• WHAT YOU SHOULD DO: Print the entries exactly as given.

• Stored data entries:

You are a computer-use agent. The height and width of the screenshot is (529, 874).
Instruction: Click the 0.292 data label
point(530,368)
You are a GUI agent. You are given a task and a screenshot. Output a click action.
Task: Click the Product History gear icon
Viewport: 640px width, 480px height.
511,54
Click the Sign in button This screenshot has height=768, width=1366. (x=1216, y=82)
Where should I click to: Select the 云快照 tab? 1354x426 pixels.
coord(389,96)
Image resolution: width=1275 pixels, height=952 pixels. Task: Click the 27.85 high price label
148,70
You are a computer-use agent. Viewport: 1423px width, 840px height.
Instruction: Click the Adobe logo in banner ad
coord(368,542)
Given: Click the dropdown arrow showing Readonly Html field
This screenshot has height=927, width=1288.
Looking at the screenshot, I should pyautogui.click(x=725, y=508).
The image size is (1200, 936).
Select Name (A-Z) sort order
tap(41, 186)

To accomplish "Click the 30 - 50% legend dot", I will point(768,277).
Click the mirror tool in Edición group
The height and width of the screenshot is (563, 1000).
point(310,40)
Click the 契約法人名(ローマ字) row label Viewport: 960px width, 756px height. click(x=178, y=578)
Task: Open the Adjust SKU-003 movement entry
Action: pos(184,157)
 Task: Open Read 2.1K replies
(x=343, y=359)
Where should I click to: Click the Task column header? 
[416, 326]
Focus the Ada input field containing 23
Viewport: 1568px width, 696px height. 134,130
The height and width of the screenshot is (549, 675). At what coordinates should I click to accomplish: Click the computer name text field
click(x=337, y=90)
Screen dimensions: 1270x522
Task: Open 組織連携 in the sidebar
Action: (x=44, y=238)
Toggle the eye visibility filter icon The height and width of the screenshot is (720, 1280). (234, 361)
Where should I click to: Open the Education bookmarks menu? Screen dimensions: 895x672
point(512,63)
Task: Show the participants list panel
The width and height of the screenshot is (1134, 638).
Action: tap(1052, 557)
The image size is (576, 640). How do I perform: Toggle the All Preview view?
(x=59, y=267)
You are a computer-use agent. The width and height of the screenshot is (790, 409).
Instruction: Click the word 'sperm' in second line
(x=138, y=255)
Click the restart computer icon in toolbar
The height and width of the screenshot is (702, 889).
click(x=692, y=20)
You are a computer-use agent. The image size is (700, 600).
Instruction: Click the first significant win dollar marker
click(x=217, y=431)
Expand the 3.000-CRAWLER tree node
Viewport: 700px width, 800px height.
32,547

• EXERCISE SOLUTION:
You are a computer-use agent. The height and width of the screenshot is (529, 874).
Instruction: Click the 0.292 data label
point(530,368)
You are a GUI agent. You are given a task and a screenshot. Output a click action.
Task: Click the Product History gear icon
Viewport: 640px width, 480px height.
511,54
Click the Sign in button This screenshot has height=768, width=1366. (x=1216, y=82)
Where should I click to: Select the 云快照 tab? 1354x426 pixels.
coord(389,96)
Image resolution: width=1275 pixels, height=952 pixels. Task: Click the 27.85 high price label
148,70
You are a computer-use agent. Viewport: 1423px width, 840px height.
Instruction: Click the Adobe logo in banner ad
coord(368,542)
Given: Click the dropdown arrow showing Readonly Html field
This screenshot has height=927, width=1288.
Looking at the screenshot, I should pyautogui.click(x=725, y=508).
The image size is (1200, 936).
Select Name (A-Z) sort order
tap(41, 186)

To accomplish "Click the 30 - 50% legend dot", I will point(768,277).
Click the mirror tool in Edición group
The height and width of the screenshot is (563, 1000).
point(310,40)
Click the 契約法人名(ローマ字) row label Viewport: 960px width, 756px height. click(x=178, y=578)
Task: Open the Adjust SKU-003 movement entry
Action: pos(184,157)
 Task: Open Read 2.1K replies
(x=343, y=359)
Where should I click to: Click the Task column header? 
[416, 326]
Focus the Ada input field containing 23
Viewport: 1568px width, 696px height. 134,130
The height and width of the screenshot is (549, 675). At what coordinates should I click to accomplish: Click the computer name text field
click(x=337, y=90)
Screen dimensions: 1270x522
Task: Open 組織連携 in the sidebar
Action: (x=44, y=238)
Toggle the eye visibility filter icon The height and width of the screenshot is (720, 1280). (234, 361)
Where should I click to: Open the Education bookmarks menu? Screen dimensions: 895x672
point(512,63)
Task: Show the participants list panel
The width and height of the screenshot is (1134, 638).
Action: tap(1052, 557)
The image size is (576, 640). How do I perform: Toggle the All Preview view?
(x=59, y=267)
You are a computer-use agent. The width and height of the screenshot is (790, 409).
Instruction: Click the word 'sperm' in second line
(x=138, y=255)
Click the restart computer icon in toolbar
The height and width of the screenshot is (702, 889).
click(x=692, y=20)
You are a computer-use agent. The image size is (700, 600).
Instruction: Click the first significant win dollar marker
click(x=217, y=431)
Expand the 3.000-CRAWLER tree node
Viewport: 700px width, 800px height.
32,547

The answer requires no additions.